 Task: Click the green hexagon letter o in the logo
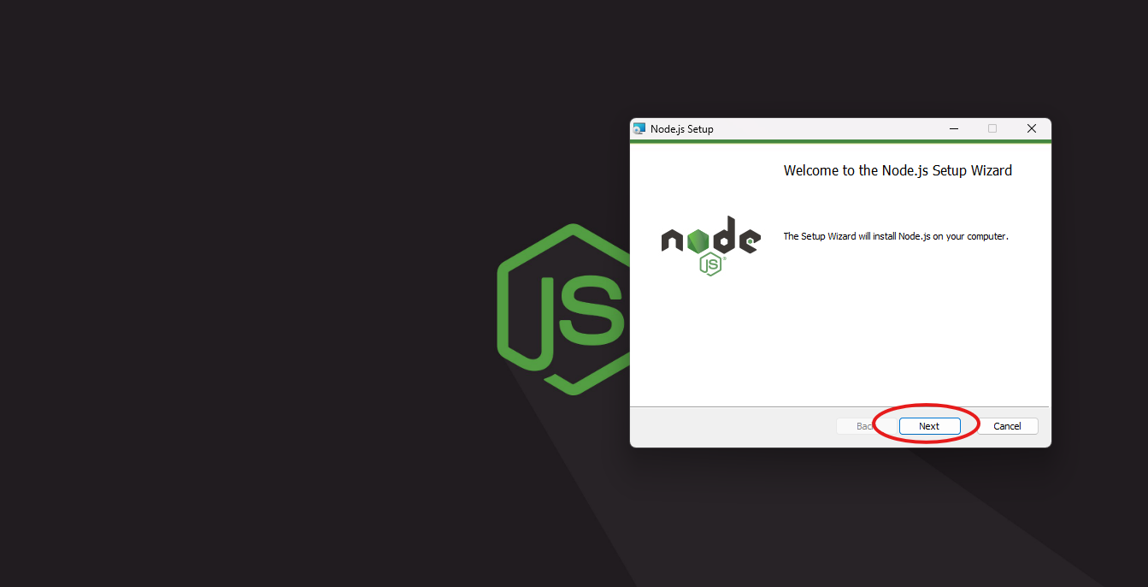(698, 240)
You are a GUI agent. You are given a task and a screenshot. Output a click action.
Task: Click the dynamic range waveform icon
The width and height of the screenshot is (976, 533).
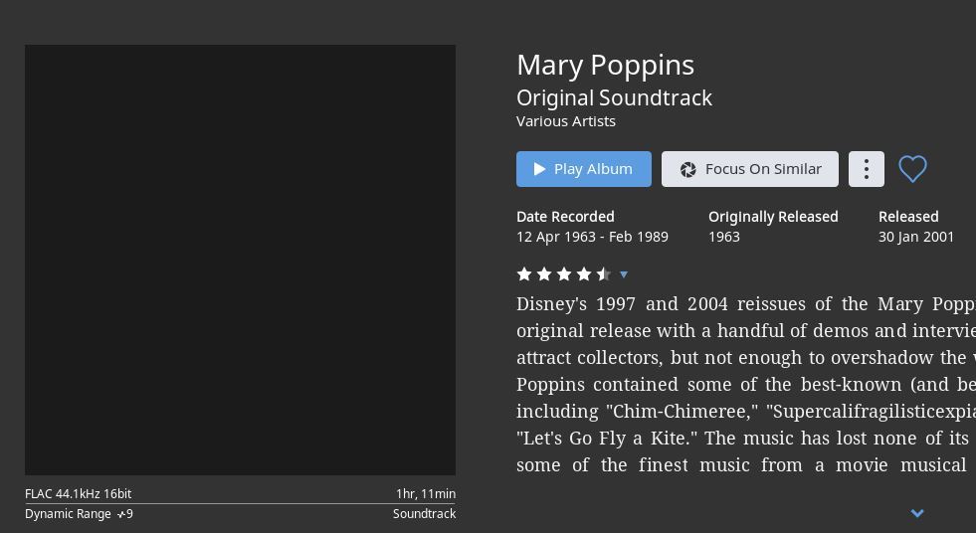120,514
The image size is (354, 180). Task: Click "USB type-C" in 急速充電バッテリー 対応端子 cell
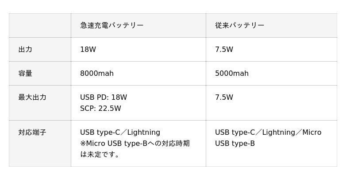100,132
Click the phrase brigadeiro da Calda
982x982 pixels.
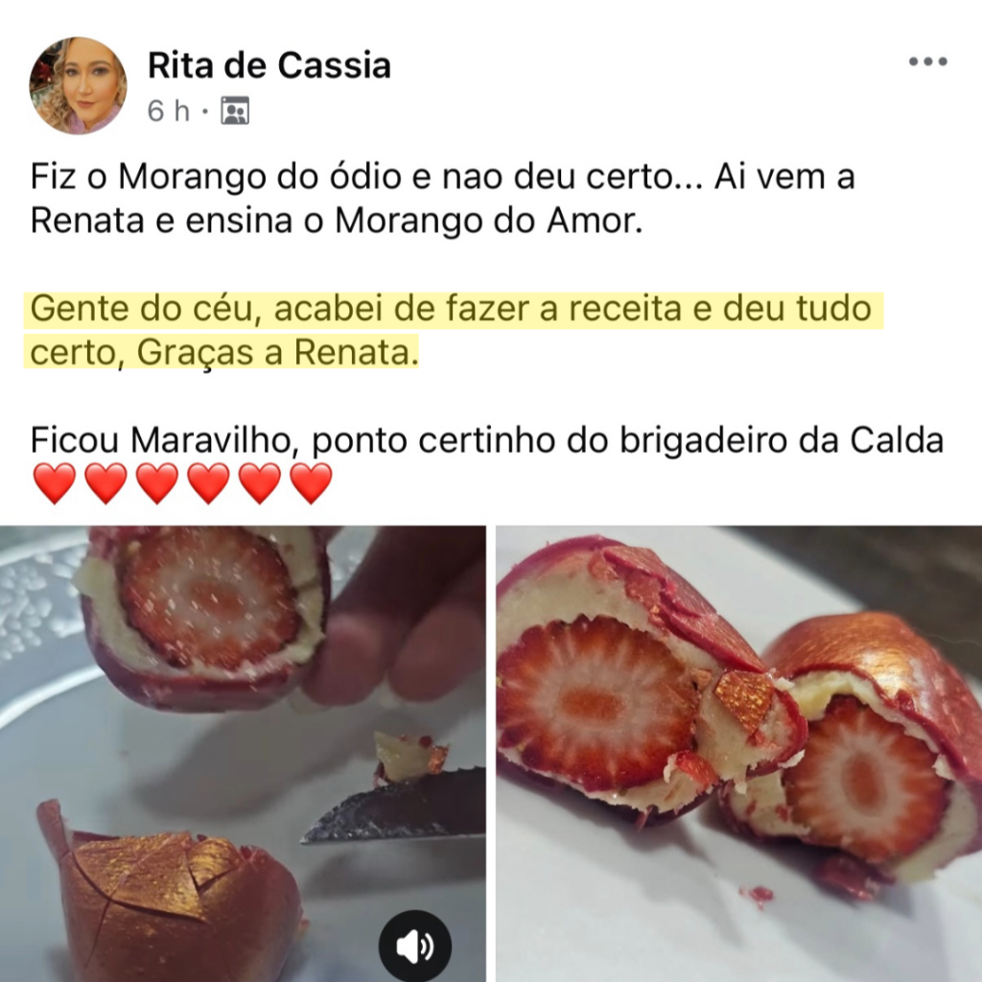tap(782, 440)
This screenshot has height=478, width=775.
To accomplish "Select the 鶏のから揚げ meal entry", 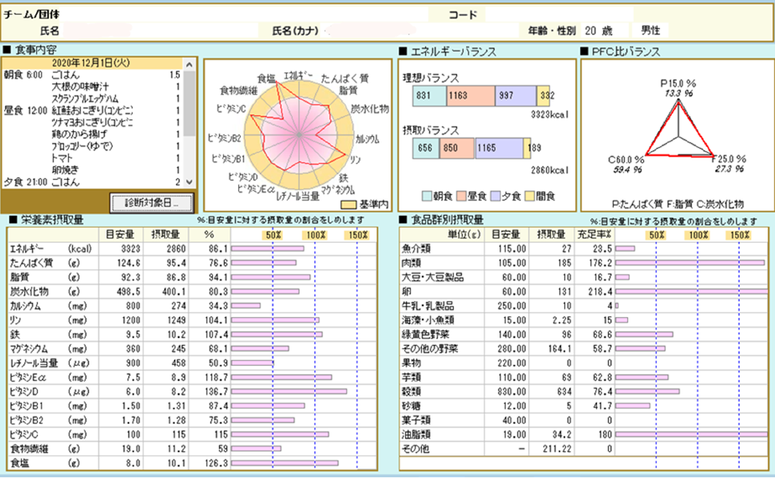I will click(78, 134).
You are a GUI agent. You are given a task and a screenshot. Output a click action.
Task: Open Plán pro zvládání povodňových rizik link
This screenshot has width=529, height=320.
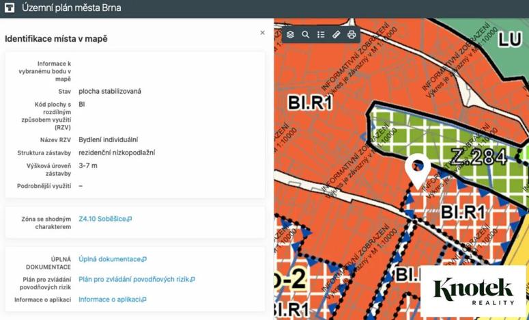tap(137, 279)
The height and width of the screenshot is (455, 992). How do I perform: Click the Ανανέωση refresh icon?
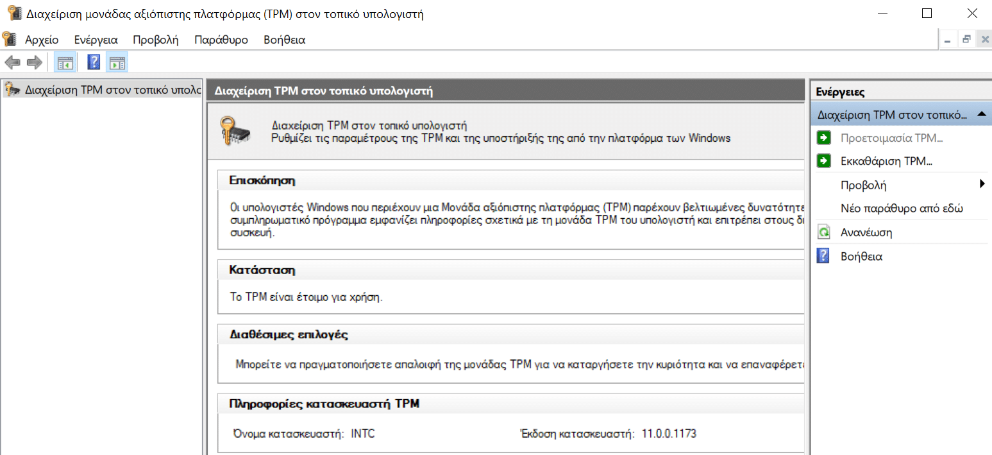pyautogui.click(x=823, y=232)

** Exercise brief **
The answer should consist solely of the lines from the one containing "Task: Open Plán" through the last line of the material, copied exactly, with pictures left out.

** Answer to the exercise **
Task: Open Plán pro zvládání povodňových rizik link
This screenshot has width=529, height=320.
tap(137, 279)
The height and width of the screenshot is (455, 992). How do I perform: Click the Ανανέωση refresh icon?
pyautogui.click(x=823, y=232)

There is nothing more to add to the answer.